What can be done in the meantime?
For the more traditional adenovirus vaccines, which are easier to make than the mRNA vaccines, governments can pressure companies into "technology transfer" agreements that would see patent holders license rival companies to produce their vaccines for a small cut of the revenues. AstraZeneca has already made such deals to facilitate large-scale production in India and Japan. Governments can also lift export curbs on raw ingredients and other materials, such as glass vials, filters, bioreactor bags, and cold-storage devices.

How else can the U.S. help?
Because the U.S. government contributed some $2.5 billion toward the development of the Moderna vaccine, it has a great deal of leverage over how the vaccine is made and distributed. The nonprofit PrEP4All has recommended that the U.S. shift to a public production model for Moderna, to rapidly scale up vaccine-manufacturing capacity here in the U.S. for subsidized export to the rest of the world. Aside from the moral imperative to save millions of human lives, it is in the interest of rich countries like the U.S. to prevent uncontrolled spread of the virus in poor countries, so that vaccine-resistant variants do not evolve and boomerang back to their own populations. "No one will ever be truly safe," says U.N. Deputy Secretary-General Amina Mohammed, "until everyone is safe."
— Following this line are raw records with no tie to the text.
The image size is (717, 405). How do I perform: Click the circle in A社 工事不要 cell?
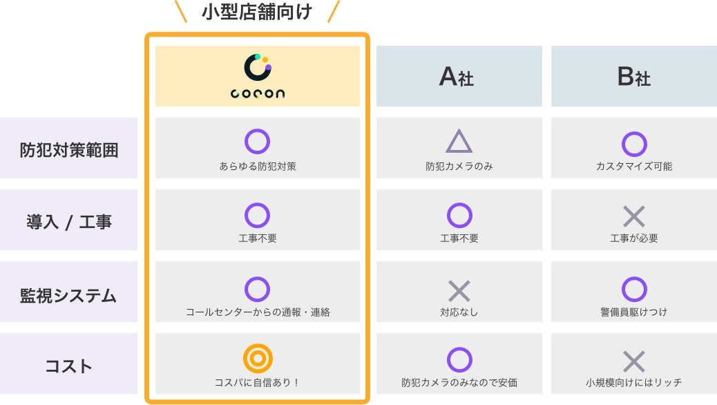pos(459,215)
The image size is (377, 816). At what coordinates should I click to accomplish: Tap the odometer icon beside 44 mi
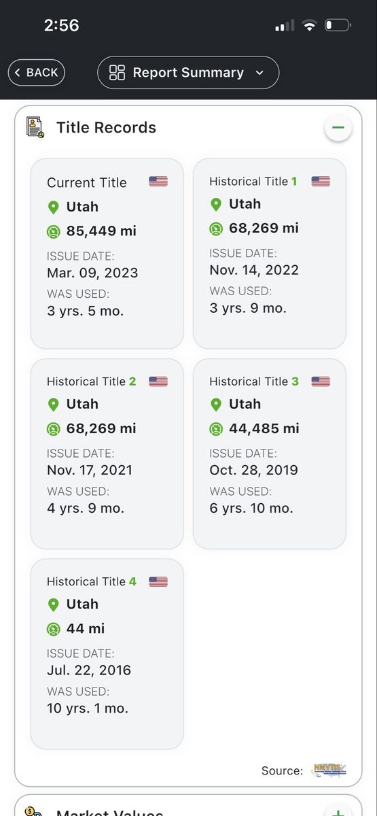(54, 629)
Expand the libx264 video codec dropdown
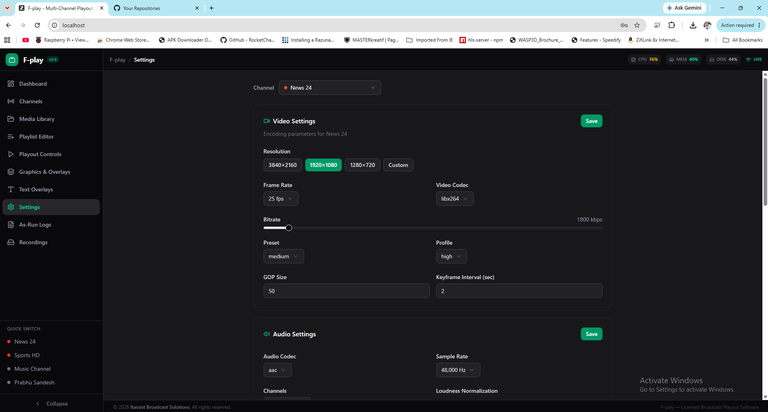 (455, 199)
India's missed opportunity
Before the pandemic, India was by far the world's biggest manufacturer of vaccines, through world leader Serum Institute of India (SII) and myriad smaller companies. The SII struck an early deal last year to manufacture AstraZeneca's vaccine under the name Covishield and took $300 million from the Gates Foundation and other donors to provide 200 million doses for the global Covax effort. But production has been inexplicably slow, and SII has so far delivered just 60 million shots. The Indian government, meanwhile, failed to preorder its own supply, and as late as February had asked SII for a mere 21 million doses for a population of 1.4 billion. When India's devastating COVID surge began in late March, Delhi abruptly ordered a freeze on all vaccine exports, reserving SII's output for Indian hospitals and depriving waiting African nations. Given the scale of India's outbreak, though, Africans have been forgiving. "You'd have to be very inhuman, very unreasonable to say anything against India," said Kenyan analyst Herman Manyora, "even if they stop supplying you."